Entries showing where items appear
********************

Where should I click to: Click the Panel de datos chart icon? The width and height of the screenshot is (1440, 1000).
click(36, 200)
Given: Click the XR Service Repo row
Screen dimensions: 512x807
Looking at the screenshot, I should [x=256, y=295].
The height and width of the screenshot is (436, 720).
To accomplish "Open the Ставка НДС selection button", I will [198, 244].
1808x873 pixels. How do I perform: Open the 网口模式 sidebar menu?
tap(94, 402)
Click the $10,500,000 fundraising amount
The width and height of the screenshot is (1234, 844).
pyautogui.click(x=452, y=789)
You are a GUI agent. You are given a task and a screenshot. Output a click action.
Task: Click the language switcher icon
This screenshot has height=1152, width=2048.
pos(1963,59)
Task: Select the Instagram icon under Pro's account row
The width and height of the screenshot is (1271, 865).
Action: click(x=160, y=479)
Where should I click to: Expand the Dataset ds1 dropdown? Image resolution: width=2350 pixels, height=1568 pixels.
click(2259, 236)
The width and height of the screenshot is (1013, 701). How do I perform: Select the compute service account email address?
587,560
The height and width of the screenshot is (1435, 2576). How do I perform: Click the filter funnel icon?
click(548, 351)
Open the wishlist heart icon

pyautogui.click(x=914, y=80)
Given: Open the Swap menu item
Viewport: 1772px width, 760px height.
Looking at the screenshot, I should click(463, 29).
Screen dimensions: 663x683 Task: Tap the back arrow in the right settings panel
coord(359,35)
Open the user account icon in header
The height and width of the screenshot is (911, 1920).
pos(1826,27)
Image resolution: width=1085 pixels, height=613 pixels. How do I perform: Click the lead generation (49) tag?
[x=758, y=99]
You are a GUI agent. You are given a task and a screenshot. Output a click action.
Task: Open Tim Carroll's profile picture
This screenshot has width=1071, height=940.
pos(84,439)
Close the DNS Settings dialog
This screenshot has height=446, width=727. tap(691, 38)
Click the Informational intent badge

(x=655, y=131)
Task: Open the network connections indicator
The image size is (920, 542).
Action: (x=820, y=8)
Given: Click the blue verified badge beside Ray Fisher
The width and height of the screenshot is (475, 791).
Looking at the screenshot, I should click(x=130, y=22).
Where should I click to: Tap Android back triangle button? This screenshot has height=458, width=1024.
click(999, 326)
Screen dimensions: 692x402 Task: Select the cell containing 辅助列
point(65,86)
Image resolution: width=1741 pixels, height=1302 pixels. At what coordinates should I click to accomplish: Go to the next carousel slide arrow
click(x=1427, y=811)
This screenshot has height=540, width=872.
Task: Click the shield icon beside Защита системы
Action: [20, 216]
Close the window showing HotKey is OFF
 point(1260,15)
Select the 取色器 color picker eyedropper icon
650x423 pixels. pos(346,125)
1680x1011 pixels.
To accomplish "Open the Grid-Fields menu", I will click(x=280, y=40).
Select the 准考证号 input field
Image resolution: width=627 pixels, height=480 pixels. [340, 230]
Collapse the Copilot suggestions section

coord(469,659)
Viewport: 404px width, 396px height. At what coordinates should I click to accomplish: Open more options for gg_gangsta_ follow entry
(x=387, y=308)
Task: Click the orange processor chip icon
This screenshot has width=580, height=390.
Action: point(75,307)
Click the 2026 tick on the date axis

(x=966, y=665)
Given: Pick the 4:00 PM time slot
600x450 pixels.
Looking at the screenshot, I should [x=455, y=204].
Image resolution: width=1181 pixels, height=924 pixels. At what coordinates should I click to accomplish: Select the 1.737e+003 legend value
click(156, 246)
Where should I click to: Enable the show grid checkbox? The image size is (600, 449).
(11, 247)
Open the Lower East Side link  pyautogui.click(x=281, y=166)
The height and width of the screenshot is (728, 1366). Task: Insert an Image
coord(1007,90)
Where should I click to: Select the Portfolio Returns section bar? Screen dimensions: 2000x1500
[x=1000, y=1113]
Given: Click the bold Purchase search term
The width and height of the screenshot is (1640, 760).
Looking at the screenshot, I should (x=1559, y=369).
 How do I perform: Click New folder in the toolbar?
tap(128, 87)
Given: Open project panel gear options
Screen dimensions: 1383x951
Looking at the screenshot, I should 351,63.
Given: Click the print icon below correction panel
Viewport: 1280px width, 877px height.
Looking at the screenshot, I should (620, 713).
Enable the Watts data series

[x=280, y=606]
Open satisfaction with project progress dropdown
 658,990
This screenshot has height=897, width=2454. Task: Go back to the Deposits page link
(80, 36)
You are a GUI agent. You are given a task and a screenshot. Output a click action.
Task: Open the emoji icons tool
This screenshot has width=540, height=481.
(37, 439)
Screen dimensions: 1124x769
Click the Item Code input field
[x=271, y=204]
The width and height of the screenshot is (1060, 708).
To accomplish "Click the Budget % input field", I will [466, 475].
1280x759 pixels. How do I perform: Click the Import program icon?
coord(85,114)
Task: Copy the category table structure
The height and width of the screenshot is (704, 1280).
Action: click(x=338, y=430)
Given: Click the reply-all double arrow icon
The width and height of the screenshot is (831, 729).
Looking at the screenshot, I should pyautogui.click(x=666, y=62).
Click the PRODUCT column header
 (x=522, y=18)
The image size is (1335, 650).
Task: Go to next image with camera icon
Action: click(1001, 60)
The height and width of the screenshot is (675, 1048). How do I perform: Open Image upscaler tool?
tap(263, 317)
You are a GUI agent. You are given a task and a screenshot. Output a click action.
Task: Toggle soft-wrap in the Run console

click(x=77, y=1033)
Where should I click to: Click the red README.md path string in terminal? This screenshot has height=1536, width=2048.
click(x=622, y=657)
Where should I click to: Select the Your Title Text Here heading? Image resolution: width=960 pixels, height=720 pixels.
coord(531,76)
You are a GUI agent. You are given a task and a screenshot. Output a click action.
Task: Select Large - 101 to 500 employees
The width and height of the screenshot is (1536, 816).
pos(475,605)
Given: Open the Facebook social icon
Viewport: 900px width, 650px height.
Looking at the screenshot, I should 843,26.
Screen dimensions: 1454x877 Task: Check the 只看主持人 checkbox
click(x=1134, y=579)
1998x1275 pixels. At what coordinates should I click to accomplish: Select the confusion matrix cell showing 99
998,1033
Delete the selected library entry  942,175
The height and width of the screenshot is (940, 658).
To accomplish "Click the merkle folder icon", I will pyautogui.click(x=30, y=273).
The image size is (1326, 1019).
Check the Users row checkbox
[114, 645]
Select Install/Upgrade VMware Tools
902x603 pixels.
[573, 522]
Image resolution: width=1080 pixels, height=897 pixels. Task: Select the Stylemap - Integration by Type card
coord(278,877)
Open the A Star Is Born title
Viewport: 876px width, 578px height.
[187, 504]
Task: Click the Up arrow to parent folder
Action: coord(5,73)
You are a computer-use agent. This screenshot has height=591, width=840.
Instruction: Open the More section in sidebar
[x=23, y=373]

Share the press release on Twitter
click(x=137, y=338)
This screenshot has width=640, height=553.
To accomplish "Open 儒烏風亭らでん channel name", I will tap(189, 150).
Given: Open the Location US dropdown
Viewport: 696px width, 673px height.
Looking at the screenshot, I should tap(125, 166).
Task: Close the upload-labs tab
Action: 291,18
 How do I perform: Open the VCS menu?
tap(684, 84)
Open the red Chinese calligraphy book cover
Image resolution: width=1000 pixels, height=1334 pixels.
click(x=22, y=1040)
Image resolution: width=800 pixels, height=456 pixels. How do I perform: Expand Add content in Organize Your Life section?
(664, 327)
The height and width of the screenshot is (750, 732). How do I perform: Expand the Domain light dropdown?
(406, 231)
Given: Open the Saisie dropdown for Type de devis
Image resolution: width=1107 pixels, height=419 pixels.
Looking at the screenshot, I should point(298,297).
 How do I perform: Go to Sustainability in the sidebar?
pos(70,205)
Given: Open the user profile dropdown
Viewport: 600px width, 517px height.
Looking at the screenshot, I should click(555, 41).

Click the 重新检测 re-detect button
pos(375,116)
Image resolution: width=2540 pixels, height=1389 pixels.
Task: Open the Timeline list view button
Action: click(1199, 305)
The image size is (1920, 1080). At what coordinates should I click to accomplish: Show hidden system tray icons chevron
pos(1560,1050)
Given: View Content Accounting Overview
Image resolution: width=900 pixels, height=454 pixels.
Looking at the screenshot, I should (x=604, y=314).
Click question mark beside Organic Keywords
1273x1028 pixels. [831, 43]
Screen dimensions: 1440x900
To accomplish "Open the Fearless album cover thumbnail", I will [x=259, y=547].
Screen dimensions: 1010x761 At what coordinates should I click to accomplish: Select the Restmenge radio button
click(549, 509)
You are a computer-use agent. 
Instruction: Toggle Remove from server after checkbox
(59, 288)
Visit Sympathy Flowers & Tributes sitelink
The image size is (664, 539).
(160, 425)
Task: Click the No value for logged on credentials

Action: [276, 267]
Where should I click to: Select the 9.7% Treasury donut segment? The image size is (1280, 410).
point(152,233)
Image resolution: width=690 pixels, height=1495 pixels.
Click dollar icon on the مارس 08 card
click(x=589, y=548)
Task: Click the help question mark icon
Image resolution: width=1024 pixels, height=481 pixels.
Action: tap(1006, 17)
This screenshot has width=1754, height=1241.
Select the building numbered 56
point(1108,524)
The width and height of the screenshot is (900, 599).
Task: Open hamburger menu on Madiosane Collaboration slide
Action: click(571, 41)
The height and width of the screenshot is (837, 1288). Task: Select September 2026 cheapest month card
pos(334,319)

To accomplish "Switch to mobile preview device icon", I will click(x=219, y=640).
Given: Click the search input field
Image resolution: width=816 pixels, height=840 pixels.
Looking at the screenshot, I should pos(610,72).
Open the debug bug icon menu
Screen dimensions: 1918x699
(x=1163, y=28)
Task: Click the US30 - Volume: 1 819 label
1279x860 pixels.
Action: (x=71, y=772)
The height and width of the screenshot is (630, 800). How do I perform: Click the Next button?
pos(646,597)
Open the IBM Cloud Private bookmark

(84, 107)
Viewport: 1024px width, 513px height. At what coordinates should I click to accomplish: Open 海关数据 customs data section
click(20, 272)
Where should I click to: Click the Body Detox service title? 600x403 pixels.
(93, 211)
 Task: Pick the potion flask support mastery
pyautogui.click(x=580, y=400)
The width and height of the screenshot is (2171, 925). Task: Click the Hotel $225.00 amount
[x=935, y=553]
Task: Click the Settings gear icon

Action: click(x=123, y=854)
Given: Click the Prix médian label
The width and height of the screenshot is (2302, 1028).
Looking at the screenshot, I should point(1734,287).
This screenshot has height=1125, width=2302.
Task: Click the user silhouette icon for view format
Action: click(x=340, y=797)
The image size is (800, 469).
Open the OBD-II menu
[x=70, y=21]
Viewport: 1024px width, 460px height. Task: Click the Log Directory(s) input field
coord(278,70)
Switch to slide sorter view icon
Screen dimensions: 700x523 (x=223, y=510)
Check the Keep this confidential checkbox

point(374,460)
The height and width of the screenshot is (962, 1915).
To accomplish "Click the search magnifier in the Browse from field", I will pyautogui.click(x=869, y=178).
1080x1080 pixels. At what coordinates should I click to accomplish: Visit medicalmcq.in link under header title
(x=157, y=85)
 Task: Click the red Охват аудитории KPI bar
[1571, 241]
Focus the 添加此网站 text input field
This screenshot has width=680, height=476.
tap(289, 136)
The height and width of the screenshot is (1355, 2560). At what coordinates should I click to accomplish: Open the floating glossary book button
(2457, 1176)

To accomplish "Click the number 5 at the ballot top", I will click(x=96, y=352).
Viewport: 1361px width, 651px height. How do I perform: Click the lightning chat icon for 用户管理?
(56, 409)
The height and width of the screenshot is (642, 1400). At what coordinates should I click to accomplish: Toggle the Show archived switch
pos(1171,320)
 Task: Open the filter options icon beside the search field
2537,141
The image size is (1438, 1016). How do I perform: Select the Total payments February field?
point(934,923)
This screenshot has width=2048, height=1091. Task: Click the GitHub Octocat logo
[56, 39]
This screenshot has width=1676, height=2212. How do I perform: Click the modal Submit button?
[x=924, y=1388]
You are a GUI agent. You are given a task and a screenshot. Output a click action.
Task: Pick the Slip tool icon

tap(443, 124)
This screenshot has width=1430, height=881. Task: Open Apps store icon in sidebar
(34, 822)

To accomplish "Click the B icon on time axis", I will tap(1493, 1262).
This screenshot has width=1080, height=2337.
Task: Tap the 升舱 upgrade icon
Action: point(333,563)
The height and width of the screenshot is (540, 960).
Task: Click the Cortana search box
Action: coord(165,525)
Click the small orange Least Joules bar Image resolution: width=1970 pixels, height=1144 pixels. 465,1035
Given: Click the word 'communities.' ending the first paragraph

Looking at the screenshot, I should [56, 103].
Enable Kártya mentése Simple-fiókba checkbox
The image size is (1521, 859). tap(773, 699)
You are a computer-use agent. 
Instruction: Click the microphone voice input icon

********************

▸ **Work to be completed**: Rewrite the material starting at its first line and ending at the line that contains "will [198, 244].", replacing "selection button" with "dropdown button" and changing nothing else.

▸ **Result for this exercise**:
Where should I click to: Click the Panel de datos chart icon? The width and height of the screenshot is (1440, 1000).
click(36, 200)
Given: Click the XR Service Repo row
Screen dimensions: 512x807
Looking at the screenshot, I should [x=256, y=295].
The height and width of the screenshot is (436, 720).
To accomplish "Open the Ставка НДС dropdown button", I will [198, 244].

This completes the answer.